* _THE TASK_
From the entries below, pick out every line containing the word "perform" and copy each such line in full.

* _STORED ROWS_
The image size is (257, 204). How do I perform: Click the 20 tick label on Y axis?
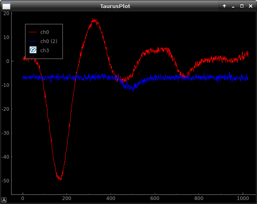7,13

...

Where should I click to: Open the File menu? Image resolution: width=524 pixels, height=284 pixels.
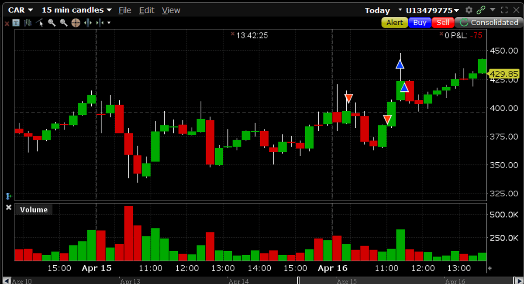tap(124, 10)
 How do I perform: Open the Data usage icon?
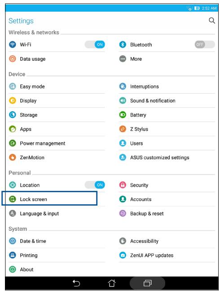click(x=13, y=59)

---

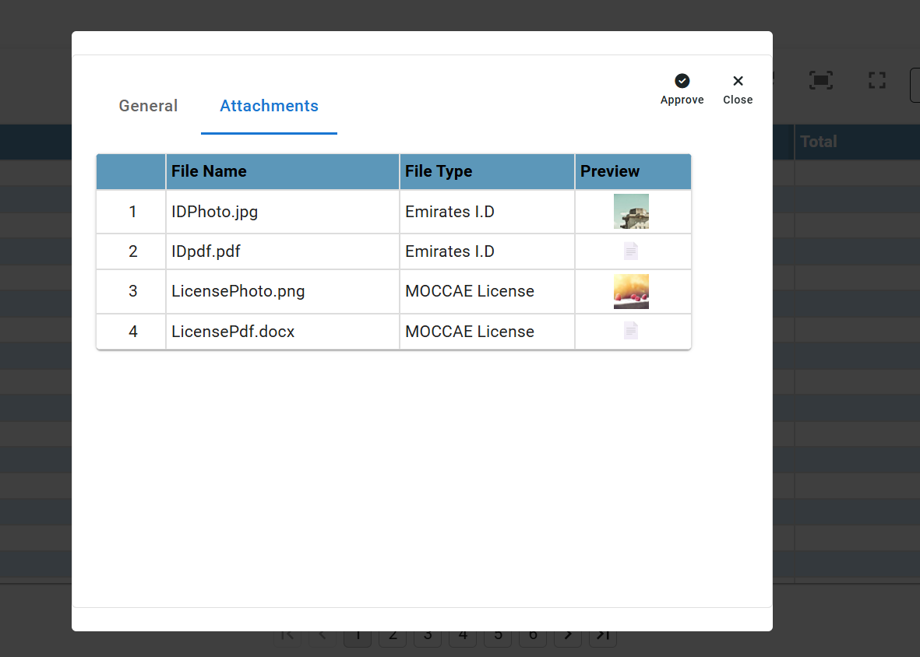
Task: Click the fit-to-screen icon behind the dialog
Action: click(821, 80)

* _RESPONSE TO THIS TASK_
The image size is (257, 204). How do I perform: Click the 20 tick label on Y axis?
 How do I perform: Open the Data usage icon?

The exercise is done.